Certains auteurs gardent l’âge qu’ils avaient lorsqu’ils ont écrit les œuvres qui rendirent leur cri célèbre, c’est un privilège et un sortilège, et quand ils meurent à 88 ans, comme le dramaturge américain Edward Albee, on croit qu’ils ont toujours 20 ans, 30 ans, ou alors qu’ils sont morts depuis longtemps. Fils adoptif d’un directeur de théâtre, élève régulièrement renvoyé des collèges de la côte Est, Albee a incarné pendant une dizaine d’années tout ce qu’on peut craindre et attendre de la jeunesse, quand elle a autant d’insolence que de talent. C’est bien, et ça ne dure pas.
Il a écrit une vingtaine de pièces, dont beaucoup ont eu du succès en leur temps, mais, comme un monument dans une boule à neige, sa silhouette est fixée dans le souvenir de son œuvre la plus populaire, Qui a peur de Virginia Woolf ? Elle fut jouée pour la première fois à Broadway en 1962. Sa réputation vient-elle de sa subtilité énervée, ou du film qu'en a tiré Mike Nichols quatre ans plus tard, avec Elizabeth Taylor et Richard Burton, ajoutant un épisode au destin à rebondissement de ce couple amoureux et destructeur ? Le couple de cinéma met en abyme une pièce qui met en abyme théâtral le couple.

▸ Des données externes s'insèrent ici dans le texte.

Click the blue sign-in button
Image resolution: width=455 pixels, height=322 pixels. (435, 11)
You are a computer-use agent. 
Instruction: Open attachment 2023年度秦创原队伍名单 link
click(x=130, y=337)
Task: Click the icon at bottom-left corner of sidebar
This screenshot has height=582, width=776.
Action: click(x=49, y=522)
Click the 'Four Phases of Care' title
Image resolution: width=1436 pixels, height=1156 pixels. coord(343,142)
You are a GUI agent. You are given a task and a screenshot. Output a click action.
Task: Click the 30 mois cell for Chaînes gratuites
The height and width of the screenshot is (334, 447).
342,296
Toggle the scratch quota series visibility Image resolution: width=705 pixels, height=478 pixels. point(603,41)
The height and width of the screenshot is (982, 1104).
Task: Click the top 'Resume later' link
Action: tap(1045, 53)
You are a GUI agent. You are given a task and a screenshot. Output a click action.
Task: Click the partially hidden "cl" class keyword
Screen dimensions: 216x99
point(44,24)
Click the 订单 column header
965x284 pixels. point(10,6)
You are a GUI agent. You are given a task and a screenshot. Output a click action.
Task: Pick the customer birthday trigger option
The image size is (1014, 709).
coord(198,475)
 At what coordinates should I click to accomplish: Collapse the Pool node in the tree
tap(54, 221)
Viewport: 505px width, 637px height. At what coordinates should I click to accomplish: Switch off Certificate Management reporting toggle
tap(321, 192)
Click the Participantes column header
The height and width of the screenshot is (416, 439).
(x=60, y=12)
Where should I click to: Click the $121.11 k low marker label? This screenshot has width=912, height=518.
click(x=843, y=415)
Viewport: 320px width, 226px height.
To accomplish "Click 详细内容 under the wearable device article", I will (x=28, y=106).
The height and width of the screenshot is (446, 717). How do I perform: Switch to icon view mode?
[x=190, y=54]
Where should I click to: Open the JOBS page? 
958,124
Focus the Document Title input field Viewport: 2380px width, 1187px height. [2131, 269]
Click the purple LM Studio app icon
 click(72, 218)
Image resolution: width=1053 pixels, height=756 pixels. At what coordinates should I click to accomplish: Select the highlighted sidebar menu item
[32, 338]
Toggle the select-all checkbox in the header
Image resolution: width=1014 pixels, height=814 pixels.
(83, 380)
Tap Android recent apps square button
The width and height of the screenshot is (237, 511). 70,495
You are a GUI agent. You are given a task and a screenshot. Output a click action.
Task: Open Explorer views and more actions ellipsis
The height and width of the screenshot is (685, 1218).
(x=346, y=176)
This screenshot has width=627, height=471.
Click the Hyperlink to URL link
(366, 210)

Avant la sortie du film, Burton se demande comment le public réagira. Son inquiétude est une assez bonne esquisse des ambiguïtés féroces de la pièce : «Riront-ils aux mauvais endroits ? Est-ce que tout se désintégrera avant dérision ?» On a pu vérifier en janvier, au théâtre de l'Œuvre, dans la mise en scène d'Alain Françon, que bien pensée et bien jouée, la pièce fait rire aux bons endroits. Ce sont précisément ceux qui, à l'époque de sa création, pouvaient être les mauvais. On a pu aussi vérifier que la dérision hargneuse et ludique animant le couple principal (des professeurs d'université alcoolisés) fortifie la pièce plus qu'elle ne la désintègre. Elle finit par contaminer le jeune couple invité et les spectateurs, car elle jette une lueur implacablement opaque sur la vie qu'on mène, les illusions qu'on a perdues et le tas de haillons sentimentaux qui leur survit.
Albee a écrit bien d'autres pièces, à commencer par la première, Zoo Story (1959), court dialogue entre un homme qui lit un livre sur un banc new-yorkais et un jeune vagabond rimbaldien qui vient l'emmerder.
Assez vite, on sent chez ce jeune homosexuel new-yorkais l'influence de Beckett et de Ionesco, du théâtre dit de l'absurde. Mais son œil n'est jamais aussi net que lorsqu'il inspecte et agite des situations de boulevard. Comme plusieurs de ceux qu'on appelait les «jeunes hommes en colère», il injecte du naturalisme dans la culture, du divan dans la psychologie, de la violence et des mots crus dans le salon bourgeois. Quand Délicate Balance est joué en France en 1967 par Madeleine Renaud et Edwige Feuillère, la seconde se dit choquée par des répliques qu'elle doit dire, comme : «Pose tes couilles sur le parquet !»
Depuis, on en a vu d’autres, et comme rien ne se démode plus vite que le vocabulaire grossier ou familier, ceci explique peut-être en partie l’oubli dans lequel Albee est tombé : ce qui caractérise depuis trente ans les bourgeois est qu’ils craignent comme la peste de paraître vieux ou choqués.